**Work to be completed:** One part of the entries below is wanted: the lines from the one containing "Image resolution: width=1389" through the one containing "You are a computer-use agent. 1405x840". Write those out exactly and nothing else.

═════ Recorded information

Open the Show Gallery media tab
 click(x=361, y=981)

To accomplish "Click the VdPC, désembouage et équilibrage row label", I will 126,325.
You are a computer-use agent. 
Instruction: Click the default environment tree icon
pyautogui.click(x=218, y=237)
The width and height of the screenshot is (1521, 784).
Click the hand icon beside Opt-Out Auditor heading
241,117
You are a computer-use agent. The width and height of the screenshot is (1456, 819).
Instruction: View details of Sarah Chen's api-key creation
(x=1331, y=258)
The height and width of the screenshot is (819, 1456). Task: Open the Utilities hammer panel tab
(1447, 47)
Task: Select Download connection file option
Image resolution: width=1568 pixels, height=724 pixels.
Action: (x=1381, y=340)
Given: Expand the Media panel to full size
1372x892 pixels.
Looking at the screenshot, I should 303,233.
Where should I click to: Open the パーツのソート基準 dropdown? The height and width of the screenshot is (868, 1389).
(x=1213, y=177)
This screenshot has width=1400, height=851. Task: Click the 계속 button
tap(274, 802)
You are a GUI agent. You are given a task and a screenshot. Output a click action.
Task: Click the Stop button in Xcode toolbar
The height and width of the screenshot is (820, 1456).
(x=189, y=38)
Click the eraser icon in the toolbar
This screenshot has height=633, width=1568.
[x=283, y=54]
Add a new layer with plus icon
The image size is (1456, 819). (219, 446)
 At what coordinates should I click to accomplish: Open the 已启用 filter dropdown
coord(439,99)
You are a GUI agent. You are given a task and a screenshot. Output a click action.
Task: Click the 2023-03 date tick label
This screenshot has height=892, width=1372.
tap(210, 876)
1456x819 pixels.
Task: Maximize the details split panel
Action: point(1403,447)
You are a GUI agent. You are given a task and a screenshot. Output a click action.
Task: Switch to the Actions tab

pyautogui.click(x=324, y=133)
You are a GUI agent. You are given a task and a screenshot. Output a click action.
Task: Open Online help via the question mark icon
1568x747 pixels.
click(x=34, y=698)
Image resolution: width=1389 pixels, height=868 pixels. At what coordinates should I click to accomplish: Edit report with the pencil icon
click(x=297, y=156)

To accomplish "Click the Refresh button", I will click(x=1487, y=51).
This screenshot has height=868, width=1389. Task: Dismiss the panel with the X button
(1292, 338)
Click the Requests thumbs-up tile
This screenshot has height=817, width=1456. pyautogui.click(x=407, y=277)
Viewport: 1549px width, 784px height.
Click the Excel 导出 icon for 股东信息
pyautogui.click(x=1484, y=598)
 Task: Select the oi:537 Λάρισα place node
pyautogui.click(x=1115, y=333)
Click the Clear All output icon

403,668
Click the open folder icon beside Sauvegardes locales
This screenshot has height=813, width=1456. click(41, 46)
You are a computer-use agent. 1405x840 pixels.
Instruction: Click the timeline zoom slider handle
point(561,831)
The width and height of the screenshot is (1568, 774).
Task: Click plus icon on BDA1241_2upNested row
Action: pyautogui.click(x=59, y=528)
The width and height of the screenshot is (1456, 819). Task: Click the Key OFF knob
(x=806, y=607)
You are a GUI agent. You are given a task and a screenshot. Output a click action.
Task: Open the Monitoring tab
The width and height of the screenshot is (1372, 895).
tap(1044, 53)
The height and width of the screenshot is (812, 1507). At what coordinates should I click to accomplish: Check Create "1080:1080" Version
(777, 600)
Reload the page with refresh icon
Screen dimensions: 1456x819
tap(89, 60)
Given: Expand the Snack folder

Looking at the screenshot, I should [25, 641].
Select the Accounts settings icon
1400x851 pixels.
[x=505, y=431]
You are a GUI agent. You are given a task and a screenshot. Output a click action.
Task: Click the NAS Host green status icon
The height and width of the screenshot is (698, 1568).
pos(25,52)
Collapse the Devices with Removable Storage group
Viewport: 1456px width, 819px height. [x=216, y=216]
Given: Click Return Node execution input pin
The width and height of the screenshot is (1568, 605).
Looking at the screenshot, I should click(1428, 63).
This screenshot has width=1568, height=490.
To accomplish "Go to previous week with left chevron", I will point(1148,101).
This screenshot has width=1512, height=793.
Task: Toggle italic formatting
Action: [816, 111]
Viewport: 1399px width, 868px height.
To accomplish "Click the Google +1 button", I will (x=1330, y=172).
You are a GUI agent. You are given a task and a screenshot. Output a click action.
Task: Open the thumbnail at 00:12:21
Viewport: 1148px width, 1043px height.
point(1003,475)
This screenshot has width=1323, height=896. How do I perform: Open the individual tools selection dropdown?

══════════

**Reply to the task:**
Image resolution: width=1389 pixels, height=868 pixels. At what coordinates should I click to accomplish: Edit report with the pencil icon
click(x=297, y=156)

To accomplish "Click the Refresh button", I will click(x=1487, y=51).
This screenshot has height=868, width=1389. Task: Dismiss the panel with the X button
(1292, 338)
Click the Requests thumbs-up tile
This screenshot has height=817, width=1456. pyautogui.click(x=407, y=277)
Viewport: 1549px width, 784px height.
Click the Excel 导出 icon for 股东信息
pyautogui.click(x=1484, y=598)
 Task: Select the oi:537 Λάρισα place node
pyautogui.click(x=1115, y=333)
Click the Clear All output icon

403,668
Click the open folder icon beside Sauvegardes locales
This screenshot has height=813, width=1456. click(41, 46)
You are a computer-use agent. 1405x840 pixels.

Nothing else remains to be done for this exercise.